At some point we also watched the clip of the couple randomly asked to do karaoke by a teevee host appearing on a pump-mounted flatscreen. It's become viral sensation because the couple prove themselves surprisingly talented. (Being a Darwinist, I have to assume that a lot of these encounters were filmed before one was found that was memeworthy.)

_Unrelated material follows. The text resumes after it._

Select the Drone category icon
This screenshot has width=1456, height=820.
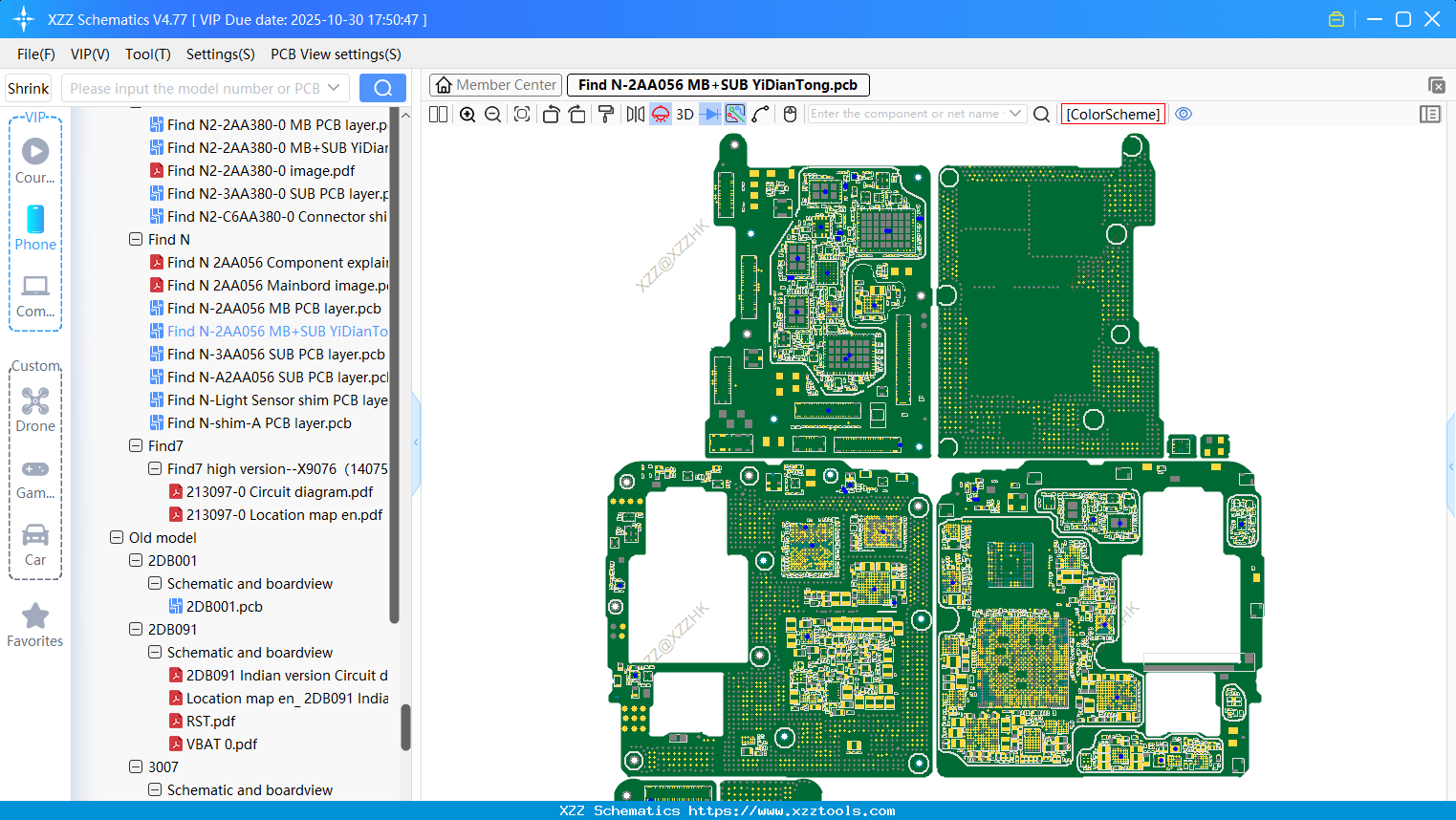tap(35, 401)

Deborah's landlord walked past the house at one point, and she proceeded to tell us about him, his bitchy wife, and then the various neighbors. Everybody in her neighborhood aspires to live off the grid, and there are bulldozers and makeshift compounds scattered here and there back in the woods and in the fields (though for the most part the landscape is beautiful in a tumbled-down, neglected sort of way). Deborah met one of her neighbors after a deer was injured on the road and had to be euthanized. He came over with a pistol and dispatched the poor thing and now he's the kind of guy who hangs out in your doorway and doesn't know when it's time to leave.

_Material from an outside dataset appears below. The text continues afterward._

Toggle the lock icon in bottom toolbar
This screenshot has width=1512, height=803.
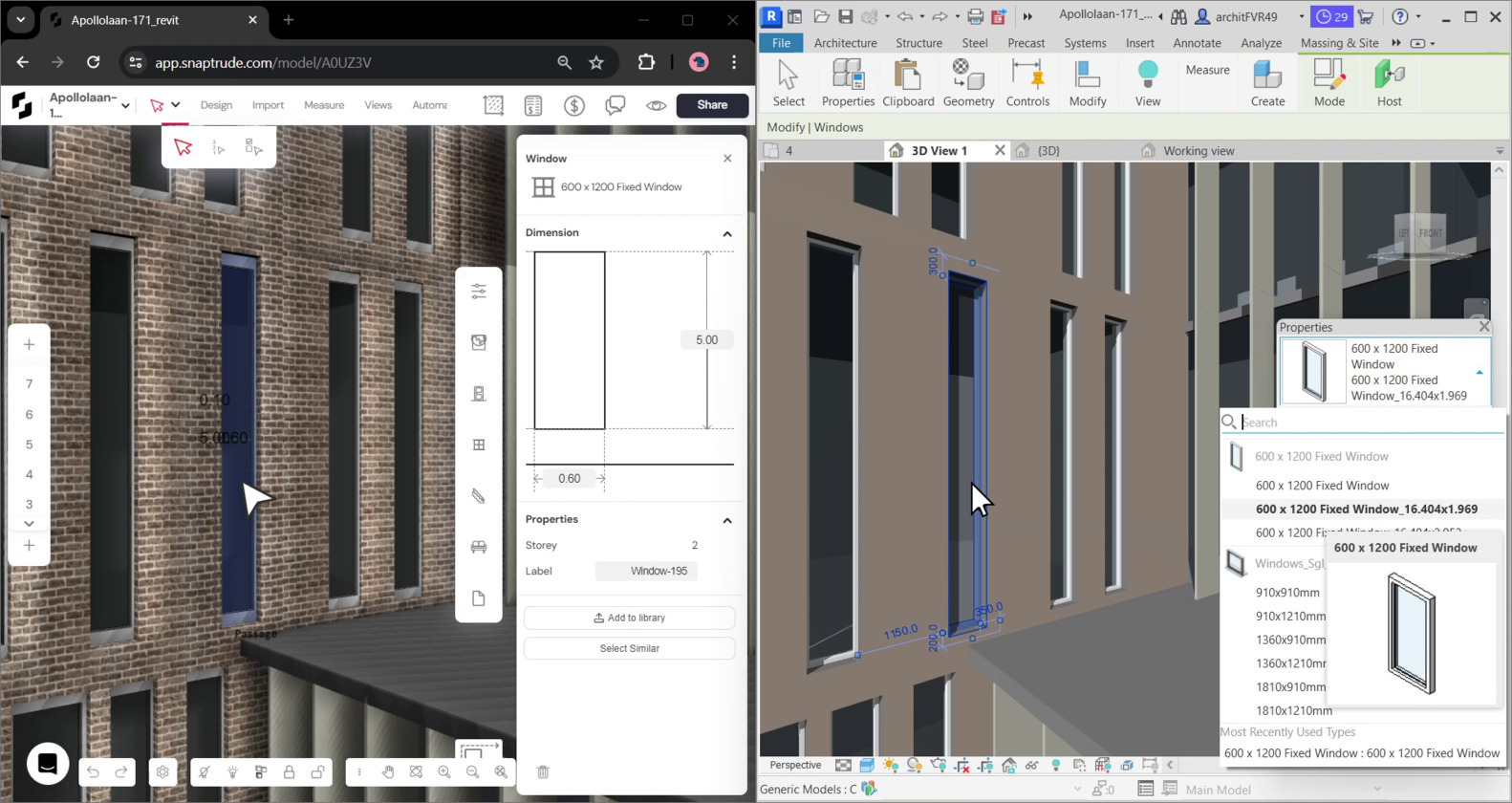pyautogui.click(x=289, y=771)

In telling us about some music she'd discovered, Deborah brought up the subject of Bittorrent; evidently she is one of the six or seven people older than 40 in Ulster County who has used this method to get a desired unit of media. This led into a discussion of how the creation of media will continue in a world where everyone uses Bittorrent. Take HBO for example; nobody under 30 has a subscription to HBO, but a lot of people that age watch Game of Thrones. Who is going to pay to produce Game of Thrones after all of us old codgers die off? My favorite solution is to just have a surcharge on internet access that is used to pay producers in proportion to how popular their works are on Bittorrent. "But what about the people who don't use Bittorrent?" somebody asked. "We're in a transitional phase," I explained. "Some people will subsidize the experience for others [until the transition is over]." I then brought up the example of the DVR. Gretchen and I don't watch ads on basic cable, so we're not doing the work to pay for what we see. In effect, our entertainment is being subsidized by people who are too technologically illiterate to install or operate a DVR. But some day that segment of the population will shrink to nothing and some other funding model will have to take its place. Product placement is one idea, but how does that work in a medieval fantasy like Game of Thrones?
[REDACTED]

Since Deborah's party started early, we were back home before it was completely dark. Using Bittorrent like five or six other people older than 40 in Ulster County, I downloaded the latest episode of Game of Thrones shortly after the broadcast concluded and watched it immediately. Thanks, suckers with an HBO subscription!